[Data listing]

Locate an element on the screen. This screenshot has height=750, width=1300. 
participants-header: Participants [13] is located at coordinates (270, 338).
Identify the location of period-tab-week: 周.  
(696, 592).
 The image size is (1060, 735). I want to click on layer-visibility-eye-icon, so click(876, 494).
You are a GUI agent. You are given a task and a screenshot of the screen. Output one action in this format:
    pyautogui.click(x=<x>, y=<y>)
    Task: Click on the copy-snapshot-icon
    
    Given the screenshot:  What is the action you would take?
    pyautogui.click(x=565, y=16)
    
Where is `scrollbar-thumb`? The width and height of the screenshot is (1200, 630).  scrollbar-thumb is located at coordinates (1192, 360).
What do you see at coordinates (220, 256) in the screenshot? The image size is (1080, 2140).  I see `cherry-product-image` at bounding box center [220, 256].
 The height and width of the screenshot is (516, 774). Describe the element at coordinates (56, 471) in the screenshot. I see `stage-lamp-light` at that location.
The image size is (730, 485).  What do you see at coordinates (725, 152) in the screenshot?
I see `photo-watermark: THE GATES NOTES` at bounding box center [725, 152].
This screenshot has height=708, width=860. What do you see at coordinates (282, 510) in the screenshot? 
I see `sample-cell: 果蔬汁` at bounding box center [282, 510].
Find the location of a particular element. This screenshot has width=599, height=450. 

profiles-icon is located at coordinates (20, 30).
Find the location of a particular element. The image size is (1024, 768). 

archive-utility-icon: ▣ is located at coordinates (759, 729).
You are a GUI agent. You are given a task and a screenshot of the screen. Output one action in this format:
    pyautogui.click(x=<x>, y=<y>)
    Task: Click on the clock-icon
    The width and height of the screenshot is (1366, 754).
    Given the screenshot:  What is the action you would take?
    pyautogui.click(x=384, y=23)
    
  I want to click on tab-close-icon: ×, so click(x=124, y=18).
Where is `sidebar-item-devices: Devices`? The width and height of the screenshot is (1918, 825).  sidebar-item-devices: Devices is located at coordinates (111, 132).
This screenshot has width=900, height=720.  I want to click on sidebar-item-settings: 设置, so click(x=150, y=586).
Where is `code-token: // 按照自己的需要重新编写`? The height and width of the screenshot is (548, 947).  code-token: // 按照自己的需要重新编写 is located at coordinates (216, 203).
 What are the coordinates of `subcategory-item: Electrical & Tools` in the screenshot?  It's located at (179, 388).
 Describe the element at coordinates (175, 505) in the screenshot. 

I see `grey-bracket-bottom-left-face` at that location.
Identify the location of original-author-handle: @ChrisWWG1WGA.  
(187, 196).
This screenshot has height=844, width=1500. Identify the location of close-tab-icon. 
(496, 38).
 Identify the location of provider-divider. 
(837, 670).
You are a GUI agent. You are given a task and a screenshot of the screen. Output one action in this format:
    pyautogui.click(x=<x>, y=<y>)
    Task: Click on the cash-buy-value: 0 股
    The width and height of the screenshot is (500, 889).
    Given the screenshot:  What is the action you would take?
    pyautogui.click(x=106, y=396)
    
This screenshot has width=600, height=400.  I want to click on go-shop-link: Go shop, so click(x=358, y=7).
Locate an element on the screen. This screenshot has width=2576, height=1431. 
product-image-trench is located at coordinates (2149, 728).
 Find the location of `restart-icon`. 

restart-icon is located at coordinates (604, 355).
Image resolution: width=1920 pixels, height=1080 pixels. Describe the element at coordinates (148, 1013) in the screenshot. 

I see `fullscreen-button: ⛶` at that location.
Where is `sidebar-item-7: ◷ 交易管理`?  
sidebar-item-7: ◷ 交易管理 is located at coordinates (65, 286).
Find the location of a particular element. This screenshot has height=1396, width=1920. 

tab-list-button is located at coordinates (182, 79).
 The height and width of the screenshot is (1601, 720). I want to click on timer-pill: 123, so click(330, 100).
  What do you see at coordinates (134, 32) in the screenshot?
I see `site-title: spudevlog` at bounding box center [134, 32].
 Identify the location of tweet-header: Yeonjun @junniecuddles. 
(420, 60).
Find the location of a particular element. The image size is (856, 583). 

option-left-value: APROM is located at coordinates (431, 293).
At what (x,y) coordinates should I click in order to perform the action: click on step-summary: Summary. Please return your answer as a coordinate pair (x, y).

[/Data listing]

Your instructions =
Reproduce the listing from its beginning through the line containing "center [282, 510].", replacing "GUI agent" with "interface agent" and leaving everything else unchanged.

Response to this task =
Locate an element on the screen. This screenshot has height=750, width=1300. 
participants-header: Participants [13] is located at coordinates (270, 338).
Identify the location of period-tab-week: 周.  
(696, 592).
 The image size is (1060, 735). I want to click on layer-visibility-eye-icon, so click(876, 494).
You are a interface agent. You are given a task and a screenshot of the screen. Output one action in this format:
    pyautogui.click(x=<x>, y=<y>)
    Task: Click on the copy-snapshot-icon
    
    Given the screenshot:  What is the action you would take?
    pyautogui.click(x=565, y=16)
    
Where is `scrollbar-thumb`? The width and height of the screenshot is (1200, 630).  scrollbar-thumb is located at coordinates (1192, 360).
What do you see at coordinates (220, 256) in the screenshot? The image size is (1080, 2140).  I see `cherry-product-image` at bounding box center [220, 256].
 The height and width of the screenshot is (516, 774). Describe the element at coordinates (56, 471) in the screenshot. I see `stage-lamp-light` at that location.
The image size is (730, 485).  What do you see at coordinates (725, 152) in the screenshot?
I see `photo-watermark: THE GATES NOTES` at bounding box center [725, 152].
This screenshot has height=708, width=860. What do you see at coordinates (282, 510) in the screenshot? 
I see `sample-cell: 果蔬汁` at bounding box center [282, 510].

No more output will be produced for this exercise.